* _Task brief_:
Could you reproduce, word for word, everything below from the line containing "[LEGO Creator Expert" down to the line containing "[Contact] (348, 247)", with both of those lines included and no others?

* _Input data_:
+ + +

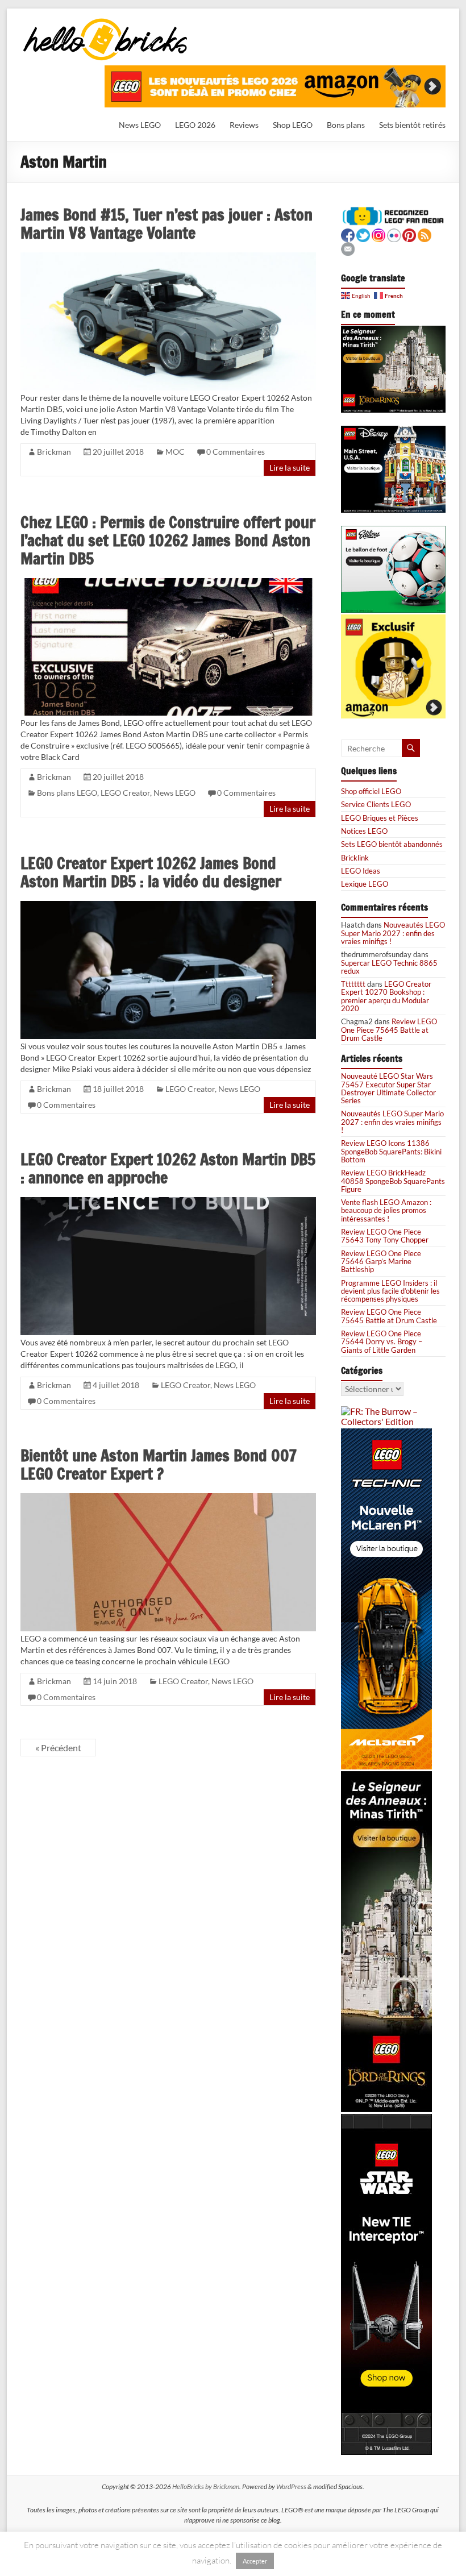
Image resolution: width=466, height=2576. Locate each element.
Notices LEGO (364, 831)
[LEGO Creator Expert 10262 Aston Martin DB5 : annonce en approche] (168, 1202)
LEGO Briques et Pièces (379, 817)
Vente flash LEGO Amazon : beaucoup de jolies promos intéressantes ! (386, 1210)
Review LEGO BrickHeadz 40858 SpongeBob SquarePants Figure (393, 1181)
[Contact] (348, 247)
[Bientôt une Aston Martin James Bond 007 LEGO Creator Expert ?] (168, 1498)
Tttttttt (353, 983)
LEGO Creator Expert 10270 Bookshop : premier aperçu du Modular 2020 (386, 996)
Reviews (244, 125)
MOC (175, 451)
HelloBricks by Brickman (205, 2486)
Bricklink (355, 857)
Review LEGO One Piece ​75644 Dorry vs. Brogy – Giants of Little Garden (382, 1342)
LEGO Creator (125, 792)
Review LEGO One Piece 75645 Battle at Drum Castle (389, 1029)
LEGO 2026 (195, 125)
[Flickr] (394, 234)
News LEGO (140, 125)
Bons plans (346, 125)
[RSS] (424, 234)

+ + +

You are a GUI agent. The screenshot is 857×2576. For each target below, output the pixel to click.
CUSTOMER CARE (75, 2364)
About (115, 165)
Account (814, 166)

+ + +

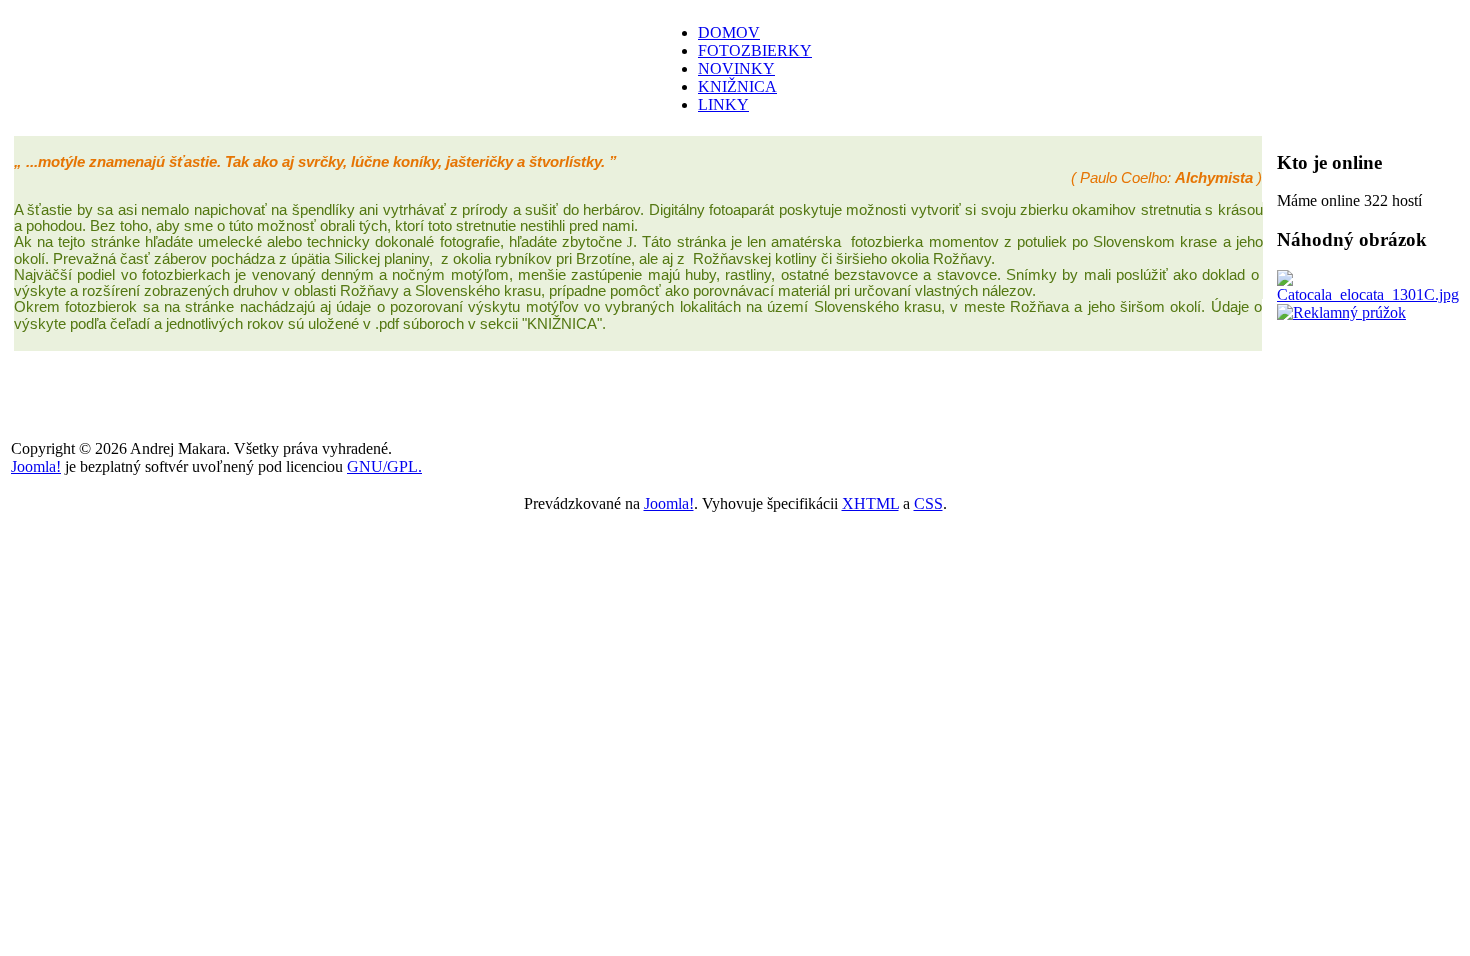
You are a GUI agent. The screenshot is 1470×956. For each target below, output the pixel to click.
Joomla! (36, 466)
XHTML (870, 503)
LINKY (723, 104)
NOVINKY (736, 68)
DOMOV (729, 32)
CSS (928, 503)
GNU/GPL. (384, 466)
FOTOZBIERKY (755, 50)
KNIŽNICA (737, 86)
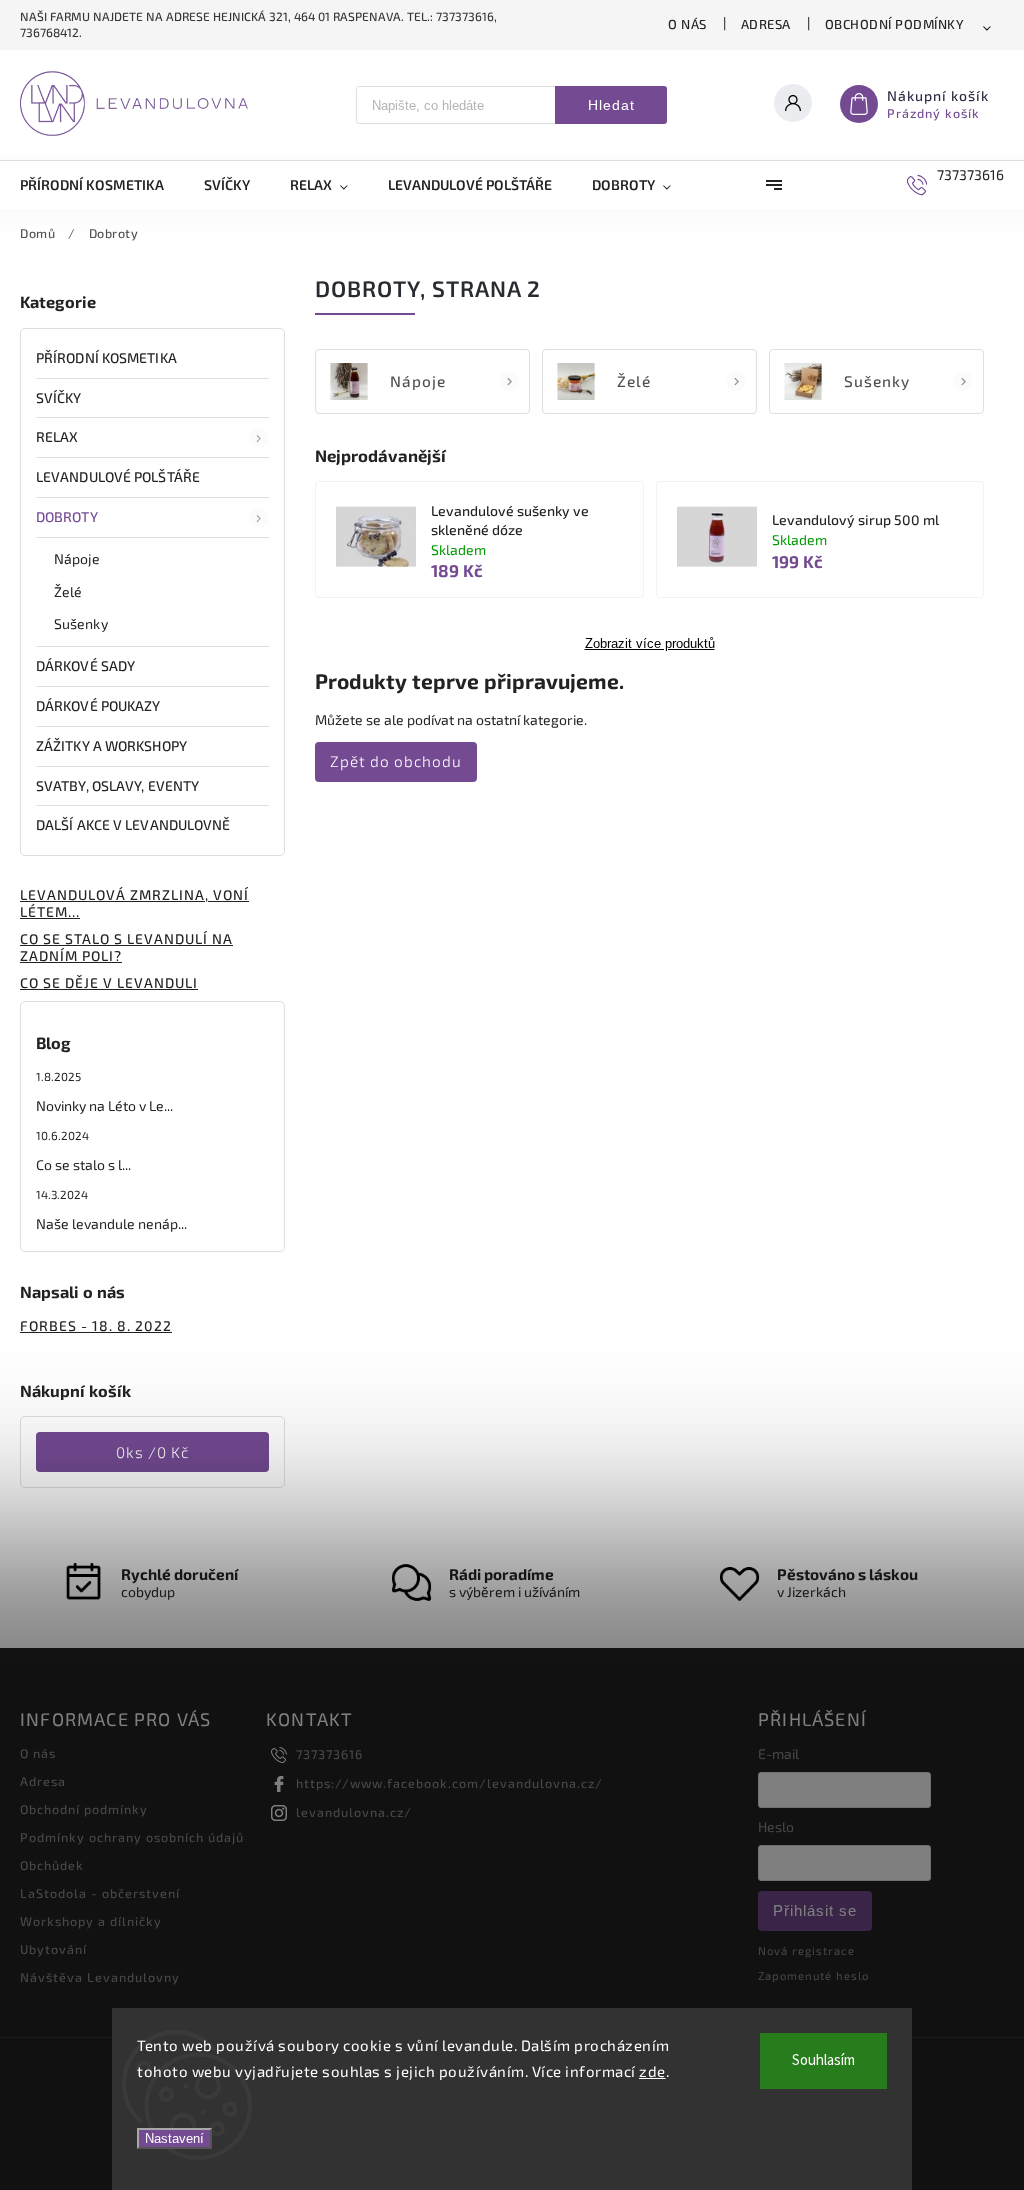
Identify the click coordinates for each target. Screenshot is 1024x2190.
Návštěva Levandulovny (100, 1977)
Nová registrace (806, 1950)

+ + +

* _Your response_:
[LEGO Creator Expert 10262 Aston Martin DB5 : annonce en approche] (168, 1202)
LEGO Briques et Pièces (379, 817)
Vente flash LEGO Amazon : beaucoup de jolies promos intéressantes ! (386, 1210)
Review LEGO BrickHeadz 40858 SpongeBob SquarePants Figure (393, 1181)
[Contact] (348, 247)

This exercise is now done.